The site was described as a blog aggregator, and per Wikipedia:External links blogs are normally to be avoided. If you feel that this link is important, I won't oppose you adding it again, but I would appreciate it if you would explain here in some detail how it is important to the article. That would also help if somepne else comes along and also sees that it is a blog. -- Donald Albury 01:10, 5 September 2006 (UTC)[reply]

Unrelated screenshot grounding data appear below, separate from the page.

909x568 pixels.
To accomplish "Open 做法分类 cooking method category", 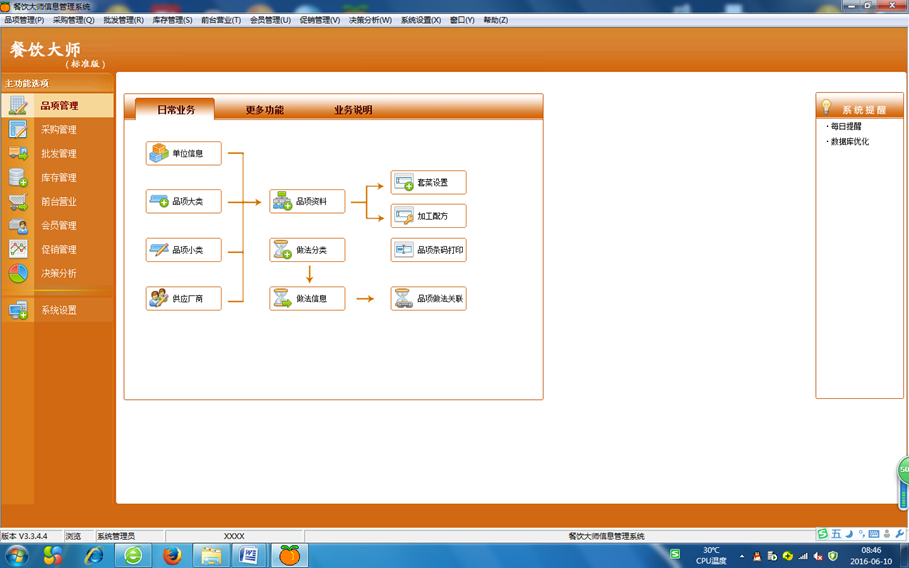I will click(x=308, y=250).
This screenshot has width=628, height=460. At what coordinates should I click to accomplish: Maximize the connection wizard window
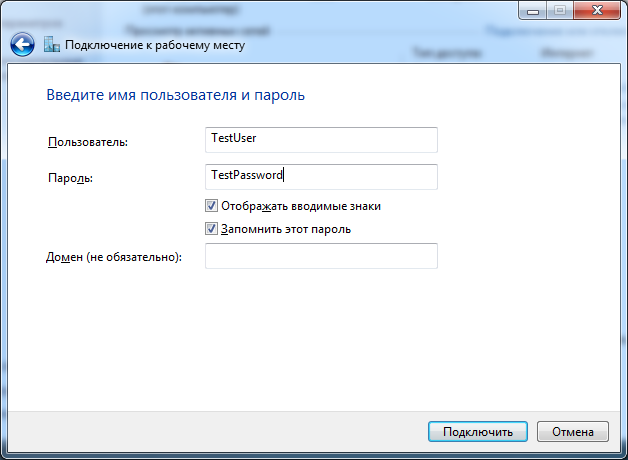coord(558,10)
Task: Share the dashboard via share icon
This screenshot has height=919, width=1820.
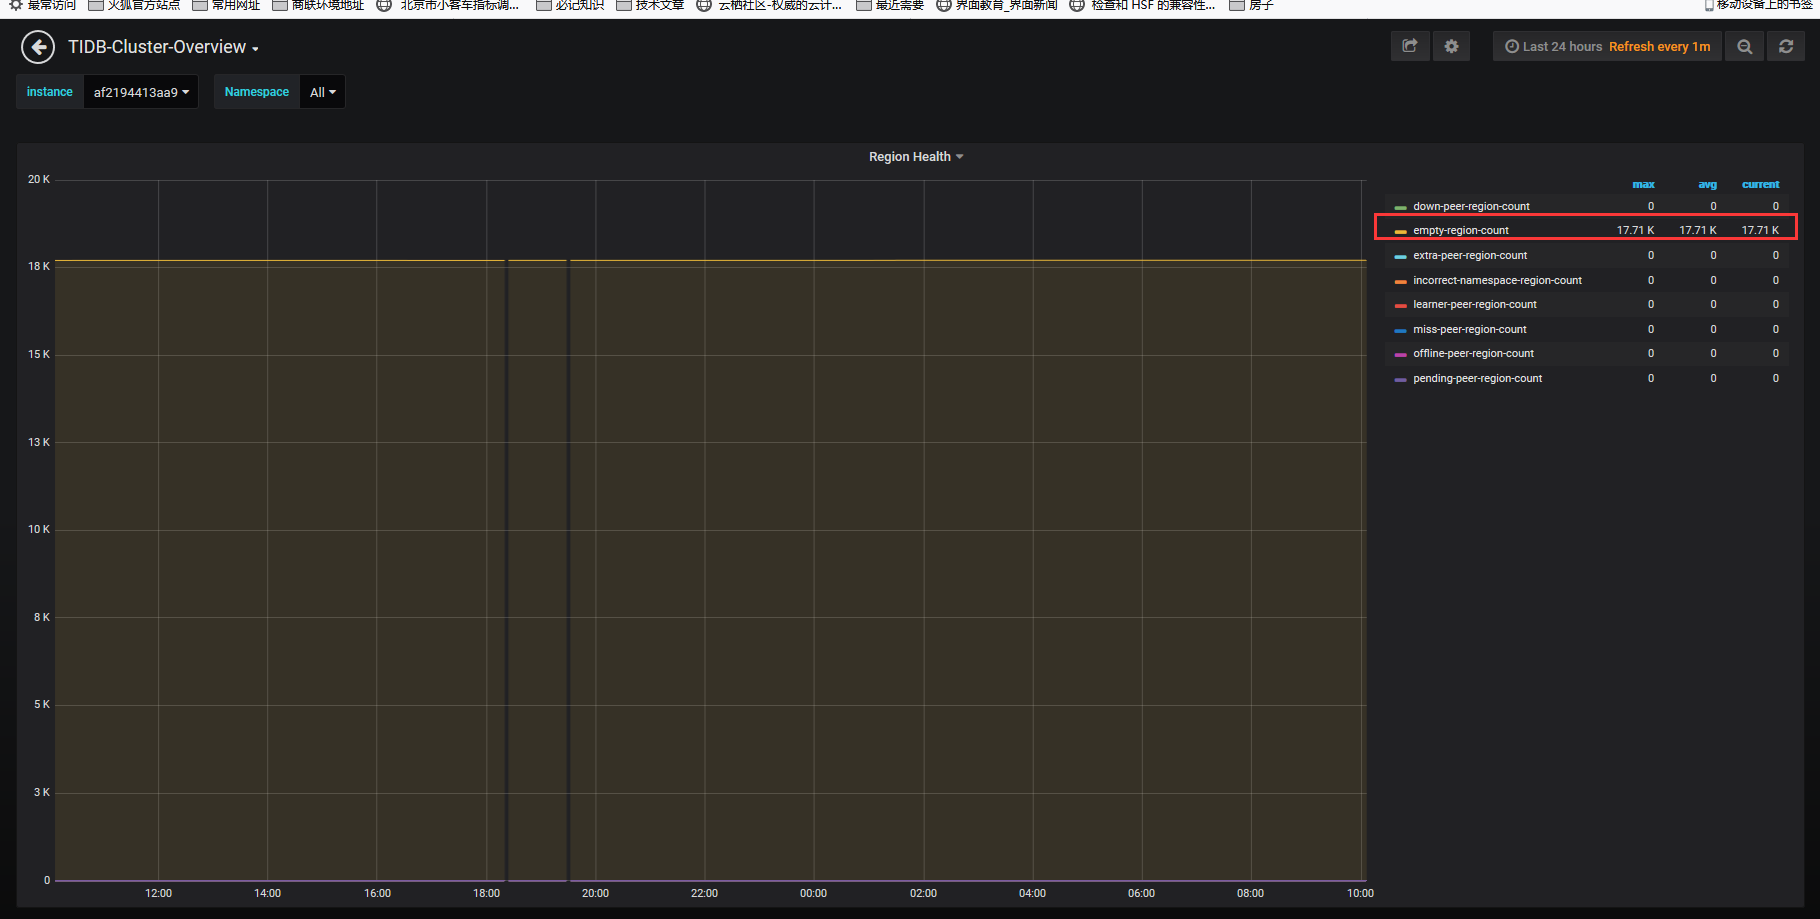Action: pyautogui.click(x=1410, y=46)
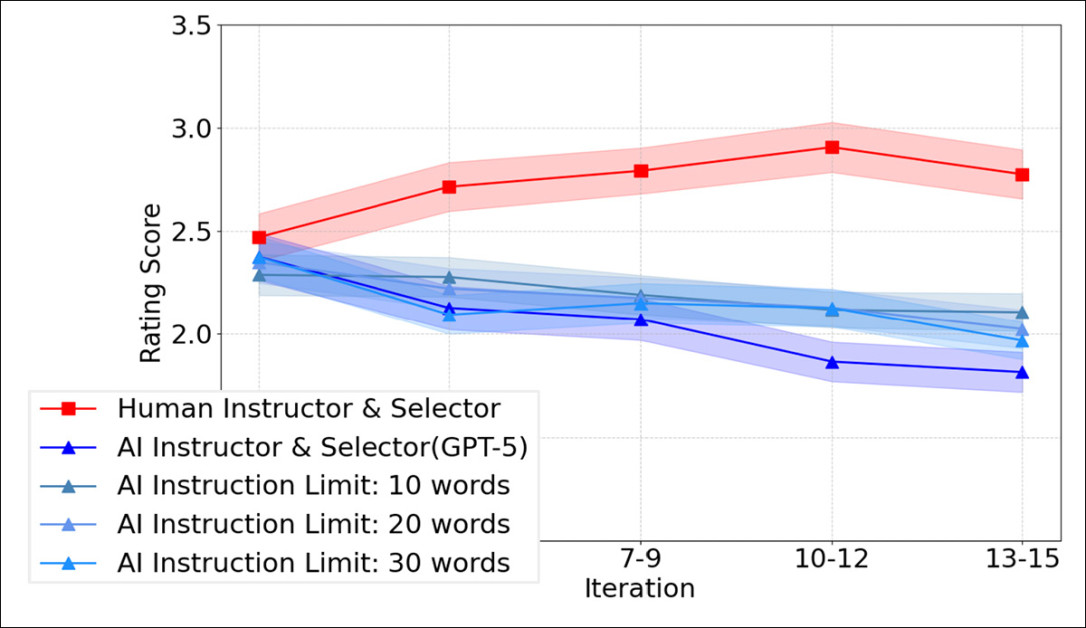The image size is (1086, 628).
Task: Click the 10 words triangle marker at 13-15
Action: [x=1022, y=313]
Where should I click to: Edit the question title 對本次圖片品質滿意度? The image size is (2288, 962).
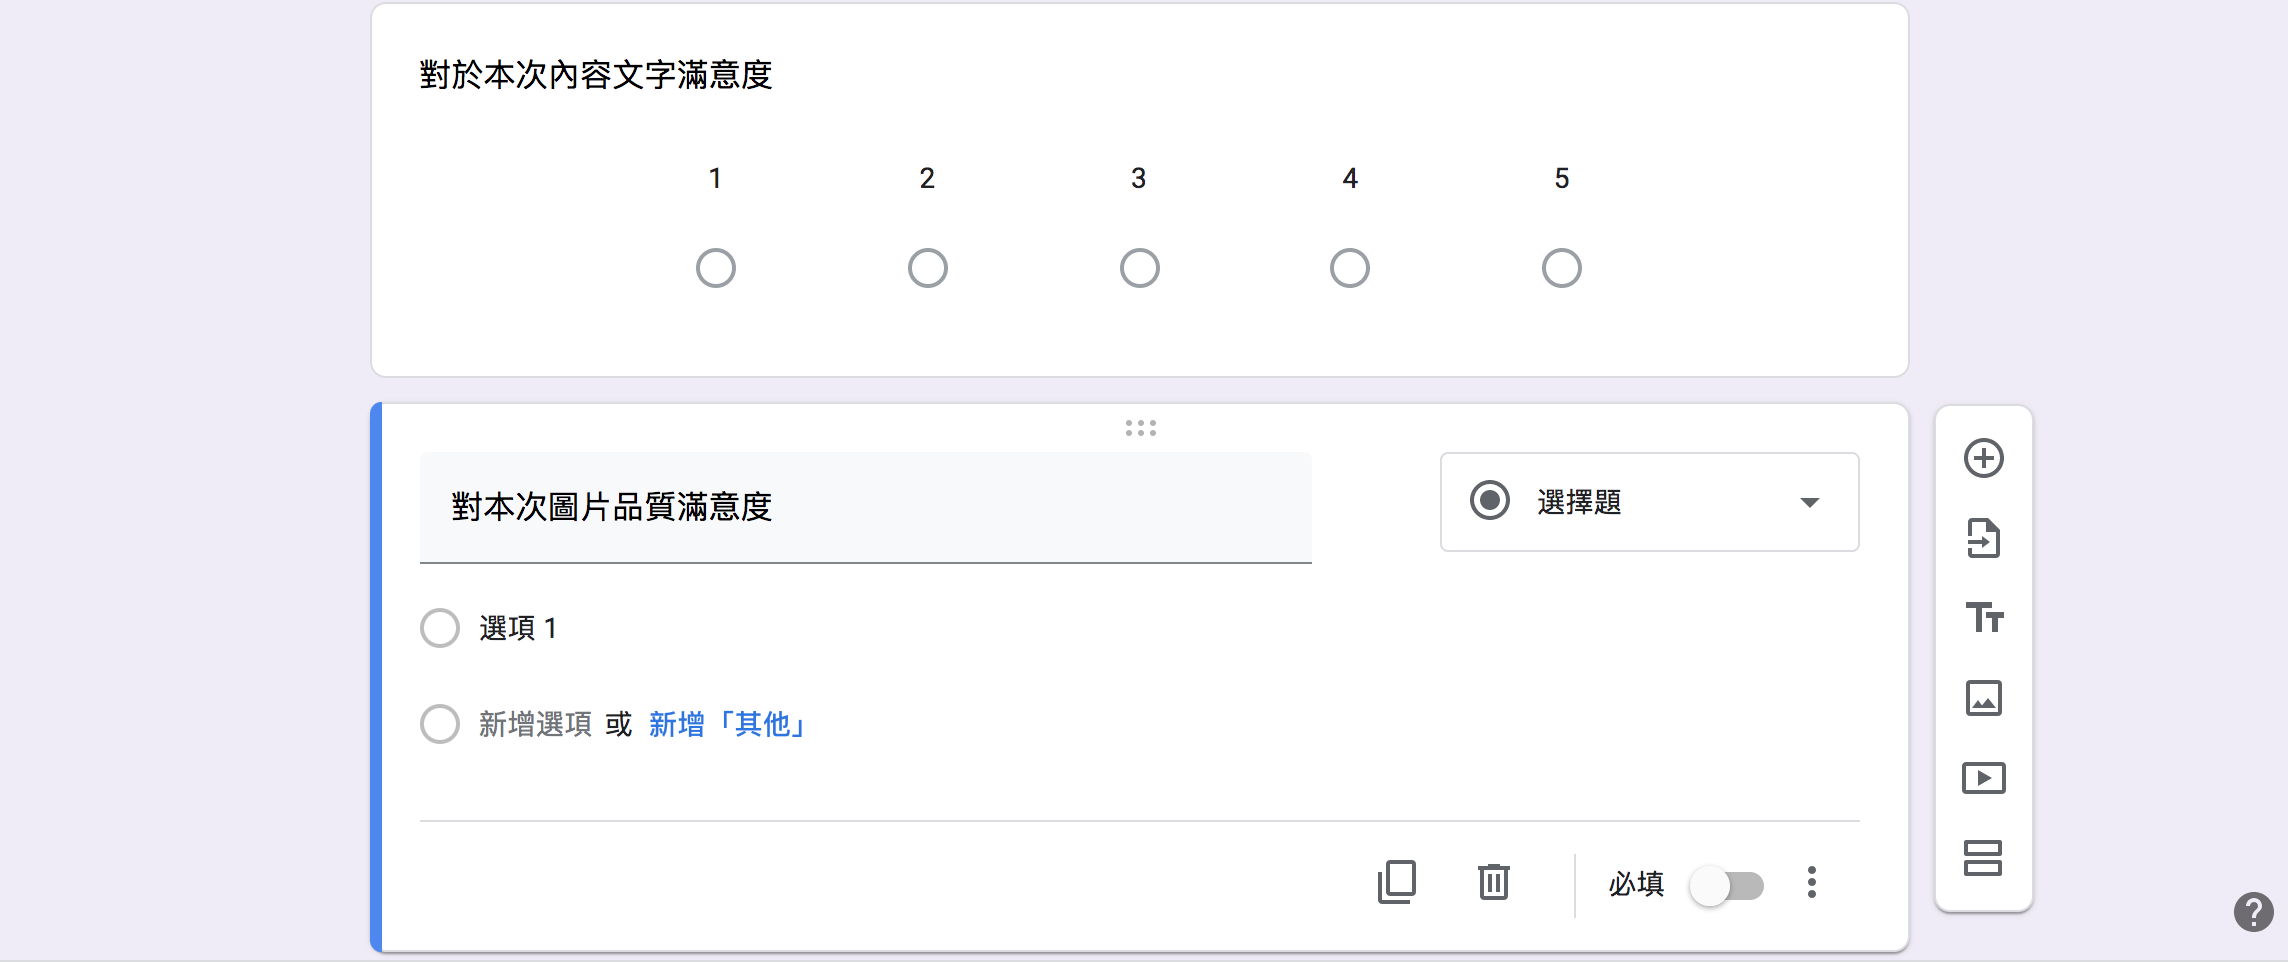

Here comes someone else in support of Ian, and re-insertion of the link to Planet RDF. RDF community is a reality, and Planet RDF is a hub for this community. I understand why links to blogs should generally be avoided (they often provide non-neutral, biased or extreme viewpoints), but since Planet RDF is aggregating many blogs, this makes for multiplicity of viewpoints. universimmedia 07:36, 5 September 2006 (UTC)[reply]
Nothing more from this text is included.